Canadian registered accounts are built around a simple promise: investment income inside the account is sheltered from Canadian tax. The problem for US persons in Canada is that the IRS never signed up to that promise. With one important exception, US tax law looks straight through Canadian registered accounts and taxes what happens inside them.

Here is the account-by-account picture.

RRSP and RRIF: the safe harbour

The Registered Retirement Savings Plan is the exception that works. Under the US–Canada tax treaty and IRS administrative relief, income accruing inside an RRSP or RRIF is automatically tax-deferred for US purposes until distribution — no special election form is required anymore.

Two cautions:

  • The accounts remain reportable on the FBAR and, where thresholds are met, Form 8938.
  • Contributions and withdrawals still need cross-border coordination — the US deduction treatment of contributions differs from the Canadian, and basis tracking matters at withdrawal.

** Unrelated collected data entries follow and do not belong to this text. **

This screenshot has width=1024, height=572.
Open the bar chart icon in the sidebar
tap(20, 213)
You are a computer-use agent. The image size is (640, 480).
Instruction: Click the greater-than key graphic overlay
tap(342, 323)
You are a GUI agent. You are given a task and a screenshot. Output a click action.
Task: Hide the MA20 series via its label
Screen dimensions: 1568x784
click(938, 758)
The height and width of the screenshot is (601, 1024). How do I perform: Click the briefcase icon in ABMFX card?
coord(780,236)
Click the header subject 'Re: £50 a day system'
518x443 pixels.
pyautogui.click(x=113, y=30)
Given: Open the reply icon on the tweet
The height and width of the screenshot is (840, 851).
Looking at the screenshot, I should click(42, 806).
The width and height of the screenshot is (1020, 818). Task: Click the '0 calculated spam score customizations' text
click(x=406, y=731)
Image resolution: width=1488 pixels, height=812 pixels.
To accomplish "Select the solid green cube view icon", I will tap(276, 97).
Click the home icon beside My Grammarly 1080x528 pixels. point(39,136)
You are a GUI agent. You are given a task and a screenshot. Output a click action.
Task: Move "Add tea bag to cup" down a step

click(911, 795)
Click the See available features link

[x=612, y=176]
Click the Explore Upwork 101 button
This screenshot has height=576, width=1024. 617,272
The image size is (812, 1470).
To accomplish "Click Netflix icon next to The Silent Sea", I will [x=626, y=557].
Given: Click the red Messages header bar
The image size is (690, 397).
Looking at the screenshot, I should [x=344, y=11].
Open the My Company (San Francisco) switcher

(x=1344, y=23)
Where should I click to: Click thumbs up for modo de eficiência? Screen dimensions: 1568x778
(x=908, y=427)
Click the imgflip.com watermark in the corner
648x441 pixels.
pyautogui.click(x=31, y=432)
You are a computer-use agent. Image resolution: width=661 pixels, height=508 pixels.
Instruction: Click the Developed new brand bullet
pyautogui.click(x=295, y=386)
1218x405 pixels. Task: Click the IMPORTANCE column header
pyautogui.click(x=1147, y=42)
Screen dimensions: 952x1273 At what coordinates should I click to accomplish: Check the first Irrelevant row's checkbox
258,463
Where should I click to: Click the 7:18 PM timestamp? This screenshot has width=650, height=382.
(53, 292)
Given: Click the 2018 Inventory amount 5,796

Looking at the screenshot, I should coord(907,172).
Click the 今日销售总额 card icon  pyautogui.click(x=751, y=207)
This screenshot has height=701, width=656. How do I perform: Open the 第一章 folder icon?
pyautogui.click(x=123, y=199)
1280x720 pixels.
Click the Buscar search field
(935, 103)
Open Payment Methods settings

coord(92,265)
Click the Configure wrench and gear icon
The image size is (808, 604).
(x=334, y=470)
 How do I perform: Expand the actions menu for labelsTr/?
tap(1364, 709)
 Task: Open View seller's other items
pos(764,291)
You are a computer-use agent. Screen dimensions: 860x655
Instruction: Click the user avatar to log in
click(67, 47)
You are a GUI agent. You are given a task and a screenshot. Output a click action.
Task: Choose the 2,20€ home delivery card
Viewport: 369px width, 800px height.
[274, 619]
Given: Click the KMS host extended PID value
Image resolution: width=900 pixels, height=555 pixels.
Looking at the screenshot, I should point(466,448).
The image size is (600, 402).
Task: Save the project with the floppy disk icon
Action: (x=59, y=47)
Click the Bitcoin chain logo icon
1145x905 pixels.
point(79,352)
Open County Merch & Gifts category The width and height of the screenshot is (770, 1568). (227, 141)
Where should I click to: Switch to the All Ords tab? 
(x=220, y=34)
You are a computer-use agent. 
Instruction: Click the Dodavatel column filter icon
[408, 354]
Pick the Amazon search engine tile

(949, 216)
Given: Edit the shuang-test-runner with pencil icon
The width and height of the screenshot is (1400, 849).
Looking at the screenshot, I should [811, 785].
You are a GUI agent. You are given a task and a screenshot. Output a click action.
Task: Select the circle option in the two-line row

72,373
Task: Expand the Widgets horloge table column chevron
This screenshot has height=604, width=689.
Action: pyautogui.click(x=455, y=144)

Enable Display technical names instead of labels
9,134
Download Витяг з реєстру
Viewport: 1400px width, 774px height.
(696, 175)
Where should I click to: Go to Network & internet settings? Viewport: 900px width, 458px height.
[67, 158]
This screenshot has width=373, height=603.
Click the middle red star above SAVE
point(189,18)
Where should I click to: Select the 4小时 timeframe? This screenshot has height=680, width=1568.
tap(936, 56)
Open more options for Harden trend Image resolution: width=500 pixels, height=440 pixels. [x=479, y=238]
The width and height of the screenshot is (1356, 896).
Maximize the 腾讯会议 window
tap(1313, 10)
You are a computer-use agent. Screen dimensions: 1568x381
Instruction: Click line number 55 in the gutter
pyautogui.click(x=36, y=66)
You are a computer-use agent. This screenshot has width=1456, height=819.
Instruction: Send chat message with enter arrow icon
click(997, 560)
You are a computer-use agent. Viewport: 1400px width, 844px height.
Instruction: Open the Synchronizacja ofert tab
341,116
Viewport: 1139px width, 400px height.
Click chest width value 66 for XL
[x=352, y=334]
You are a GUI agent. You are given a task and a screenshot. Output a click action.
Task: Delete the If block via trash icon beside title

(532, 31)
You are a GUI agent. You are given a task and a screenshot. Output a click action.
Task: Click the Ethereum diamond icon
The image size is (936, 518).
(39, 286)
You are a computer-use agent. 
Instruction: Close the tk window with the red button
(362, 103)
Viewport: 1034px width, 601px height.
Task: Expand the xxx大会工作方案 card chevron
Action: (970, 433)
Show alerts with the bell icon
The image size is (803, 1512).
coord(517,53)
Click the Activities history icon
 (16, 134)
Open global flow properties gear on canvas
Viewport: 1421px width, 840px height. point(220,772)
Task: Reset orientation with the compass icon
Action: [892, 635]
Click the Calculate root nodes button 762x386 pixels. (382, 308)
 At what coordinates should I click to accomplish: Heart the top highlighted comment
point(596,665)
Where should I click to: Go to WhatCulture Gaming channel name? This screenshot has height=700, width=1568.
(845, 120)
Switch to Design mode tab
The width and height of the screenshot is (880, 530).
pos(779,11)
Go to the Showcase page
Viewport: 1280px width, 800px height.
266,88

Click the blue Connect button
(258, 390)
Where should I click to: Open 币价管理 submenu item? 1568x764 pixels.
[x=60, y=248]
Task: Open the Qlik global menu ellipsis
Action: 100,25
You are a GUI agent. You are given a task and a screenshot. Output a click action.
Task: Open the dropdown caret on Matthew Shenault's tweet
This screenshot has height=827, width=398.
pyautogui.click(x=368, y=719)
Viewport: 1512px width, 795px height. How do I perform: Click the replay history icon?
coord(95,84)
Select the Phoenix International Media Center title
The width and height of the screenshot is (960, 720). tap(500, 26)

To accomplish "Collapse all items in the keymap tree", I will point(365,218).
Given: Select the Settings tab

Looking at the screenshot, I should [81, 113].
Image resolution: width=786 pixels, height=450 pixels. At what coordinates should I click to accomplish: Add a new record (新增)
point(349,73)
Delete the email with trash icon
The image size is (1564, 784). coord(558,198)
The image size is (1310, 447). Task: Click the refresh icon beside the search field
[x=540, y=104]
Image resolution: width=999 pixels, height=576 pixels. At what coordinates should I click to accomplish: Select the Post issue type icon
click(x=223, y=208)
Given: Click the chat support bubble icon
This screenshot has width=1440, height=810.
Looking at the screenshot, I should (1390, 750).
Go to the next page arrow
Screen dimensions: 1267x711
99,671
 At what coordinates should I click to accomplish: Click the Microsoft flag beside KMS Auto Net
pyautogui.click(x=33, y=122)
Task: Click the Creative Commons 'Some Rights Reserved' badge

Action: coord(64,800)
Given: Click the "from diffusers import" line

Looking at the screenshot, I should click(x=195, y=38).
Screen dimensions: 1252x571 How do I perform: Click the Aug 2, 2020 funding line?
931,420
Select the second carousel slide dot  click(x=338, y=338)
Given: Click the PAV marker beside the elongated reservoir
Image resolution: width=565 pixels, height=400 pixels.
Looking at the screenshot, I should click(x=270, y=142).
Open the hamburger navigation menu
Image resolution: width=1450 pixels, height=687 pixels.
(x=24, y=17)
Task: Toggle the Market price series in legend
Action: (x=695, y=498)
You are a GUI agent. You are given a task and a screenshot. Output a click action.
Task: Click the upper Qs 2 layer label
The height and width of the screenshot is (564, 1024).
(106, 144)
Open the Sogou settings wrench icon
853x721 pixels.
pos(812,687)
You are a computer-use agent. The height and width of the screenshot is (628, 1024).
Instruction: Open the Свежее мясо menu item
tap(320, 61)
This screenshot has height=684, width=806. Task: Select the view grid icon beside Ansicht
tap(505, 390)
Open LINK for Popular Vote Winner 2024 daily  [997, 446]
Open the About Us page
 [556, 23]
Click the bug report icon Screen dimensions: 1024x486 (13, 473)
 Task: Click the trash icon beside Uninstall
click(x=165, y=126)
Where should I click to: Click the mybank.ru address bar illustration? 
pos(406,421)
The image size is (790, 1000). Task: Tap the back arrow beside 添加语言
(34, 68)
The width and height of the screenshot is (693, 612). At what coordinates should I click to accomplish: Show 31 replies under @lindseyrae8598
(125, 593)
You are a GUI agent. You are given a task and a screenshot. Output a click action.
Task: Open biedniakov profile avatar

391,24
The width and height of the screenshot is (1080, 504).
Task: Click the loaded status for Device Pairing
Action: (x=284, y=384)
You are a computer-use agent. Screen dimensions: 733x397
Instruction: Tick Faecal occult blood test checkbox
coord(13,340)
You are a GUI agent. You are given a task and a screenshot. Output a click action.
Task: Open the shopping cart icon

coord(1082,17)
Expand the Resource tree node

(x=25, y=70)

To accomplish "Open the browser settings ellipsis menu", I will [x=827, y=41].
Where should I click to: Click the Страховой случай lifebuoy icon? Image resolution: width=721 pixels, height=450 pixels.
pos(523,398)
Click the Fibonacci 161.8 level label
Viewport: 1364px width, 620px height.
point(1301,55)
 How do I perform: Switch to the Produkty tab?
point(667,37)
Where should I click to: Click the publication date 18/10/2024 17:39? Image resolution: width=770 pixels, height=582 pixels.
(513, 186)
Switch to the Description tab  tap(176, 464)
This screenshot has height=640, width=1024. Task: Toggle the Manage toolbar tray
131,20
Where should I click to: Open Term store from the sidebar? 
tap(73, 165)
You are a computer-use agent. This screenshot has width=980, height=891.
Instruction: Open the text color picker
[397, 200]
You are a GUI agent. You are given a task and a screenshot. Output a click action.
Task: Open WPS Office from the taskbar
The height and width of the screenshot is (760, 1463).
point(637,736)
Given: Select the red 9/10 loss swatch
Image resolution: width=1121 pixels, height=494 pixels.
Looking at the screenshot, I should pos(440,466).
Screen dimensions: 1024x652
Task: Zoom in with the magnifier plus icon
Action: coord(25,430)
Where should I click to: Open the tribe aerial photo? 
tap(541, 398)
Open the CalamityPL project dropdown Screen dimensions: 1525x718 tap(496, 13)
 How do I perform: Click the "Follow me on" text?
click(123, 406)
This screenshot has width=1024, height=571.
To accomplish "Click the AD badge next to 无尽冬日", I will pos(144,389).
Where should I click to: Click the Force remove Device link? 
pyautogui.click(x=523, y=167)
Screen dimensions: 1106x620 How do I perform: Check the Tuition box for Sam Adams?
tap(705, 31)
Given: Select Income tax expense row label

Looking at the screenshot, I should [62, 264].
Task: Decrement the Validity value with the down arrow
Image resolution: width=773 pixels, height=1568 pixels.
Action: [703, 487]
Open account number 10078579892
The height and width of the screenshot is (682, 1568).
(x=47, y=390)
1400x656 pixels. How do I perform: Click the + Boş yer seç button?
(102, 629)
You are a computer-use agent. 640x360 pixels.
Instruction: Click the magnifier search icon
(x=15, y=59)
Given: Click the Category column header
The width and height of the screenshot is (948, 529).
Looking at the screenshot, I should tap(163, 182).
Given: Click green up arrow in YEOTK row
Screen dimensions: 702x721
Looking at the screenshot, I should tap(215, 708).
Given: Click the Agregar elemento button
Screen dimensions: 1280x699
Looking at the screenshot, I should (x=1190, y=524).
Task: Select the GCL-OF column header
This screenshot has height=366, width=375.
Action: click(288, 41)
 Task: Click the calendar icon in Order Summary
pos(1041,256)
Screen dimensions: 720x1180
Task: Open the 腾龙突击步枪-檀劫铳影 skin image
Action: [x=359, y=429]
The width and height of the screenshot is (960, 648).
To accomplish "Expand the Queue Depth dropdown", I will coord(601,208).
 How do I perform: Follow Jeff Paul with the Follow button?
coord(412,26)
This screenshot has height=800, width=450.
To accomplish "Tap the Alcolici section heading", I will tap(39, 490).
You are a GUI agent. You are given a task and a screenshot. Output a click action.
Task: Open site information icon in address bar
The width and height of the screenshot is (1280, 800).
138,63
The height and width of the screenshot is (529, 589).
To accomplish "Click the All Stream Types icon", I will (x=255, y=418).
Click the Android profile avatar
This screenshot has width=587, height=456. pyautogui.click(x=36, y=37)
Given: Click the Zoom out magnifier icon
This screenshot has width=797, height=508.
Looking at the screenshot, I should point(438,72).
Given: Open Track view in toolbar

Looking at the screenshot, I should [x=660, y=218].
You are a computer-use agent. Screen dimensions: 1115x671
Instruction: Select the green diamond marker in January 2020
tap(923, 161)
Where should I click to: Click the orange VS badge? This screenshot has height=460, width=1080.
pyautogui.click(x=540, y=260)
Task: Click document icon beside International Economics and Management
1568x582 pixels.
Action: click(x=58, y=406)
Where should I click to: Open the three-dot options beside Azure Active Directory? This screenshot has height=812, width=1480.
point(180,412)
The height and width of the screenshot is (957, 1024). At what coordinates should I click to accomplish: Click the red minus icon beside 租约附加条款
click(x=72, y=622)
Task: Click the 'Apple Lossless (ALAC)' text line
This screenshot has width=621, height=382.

TFSA: tax-free in Canada only

The Tax-Free Savings Account has no recognition in US law and no protection under the treaty. For a US person:

  • Interest, dividends and gains earned inside the TFSA are generally taxable on the US return in the year earned.
  • If the TFSA holds Canadian mutual funds or ETFs, the PFIC rules likely apply on top — punitive default taxation and a Form 8621 for each fund.
  • Whether a TFSA must also be reported as a foreign trust (Forms 3520/3520-A) has been debated for years. IRS guidance issued in 2020 relieved certain tax-favoured foreign accounts from trust reporting, and many practitioners read TFSAs as qualifying — but positions vary, and the filing posture should be chosen deliberately.

For many US persons in Canada, the practical answer is blunt: the TFSA’s Canadian tax saving is smaller than its US compliance cost, and the account is better held by a non-US spouse or not at all. That is a planning conversation, not a default.

RESP: the family savings plan with a US tax bill

A Registered Education Savings Plan is generally treated as the subscriber’s money for US purposes:

  • Income accruing in the plan is taxable to a US-person subscriber as earned.
  • Government grants (CESG) are typically taxable income too — money the family never sees as “income” in Canada.
  • The foreign-trust reporting question parallels the TFSA analysis.
  • Funds inside the RESP are, again, frequently PFICs.

The common fix in cross-border families: the non-US parent subscribes to the RESP alone. Done early, this keeps the plan entirely outside the US system.

FHSA: new account, familiar problem

The First Home Savings Account, introduced in 2023, combines RRSP-style deductibility with TFSA-style tax-free withdrawal — for Canadian purposes. It has no US recognition and no treaty protection, so the default analysis tracks the TFSA: income inside is taxable to a US person as earned, the account is reportable, and fund holdings raise PFIC issues. US guidance specific to the FHSA remains limited, which argues for conservative reporting and professional advice.

What this means in practice

  1. Inventory first. List every registered account, its owner, and what it holds. The owner question alone resolves many problems.
  2. Mind the funds inside. The PFIC problem comes from holding Canadian-domiciled funds — not from the registered wrapper. US-listed ETFs inside a taxable or RRSP account sidestep it.
  3. Report consistently. FBAR and Form 8938 should tell the same story every year; inconsistency is what draws attention.
  4. Restructure deliberately. Moving accounts to a non-US spouse, collapsing a small TFSA, or changing fund holdings are all routine fixes — but each has both Canadian and US consequences, so sequence them with advice.

US persons in Canada do not have to give up on tax-efficient saving — they have to do it with the US rulebook open on the table. That is precisely the work of a cross-border adviser.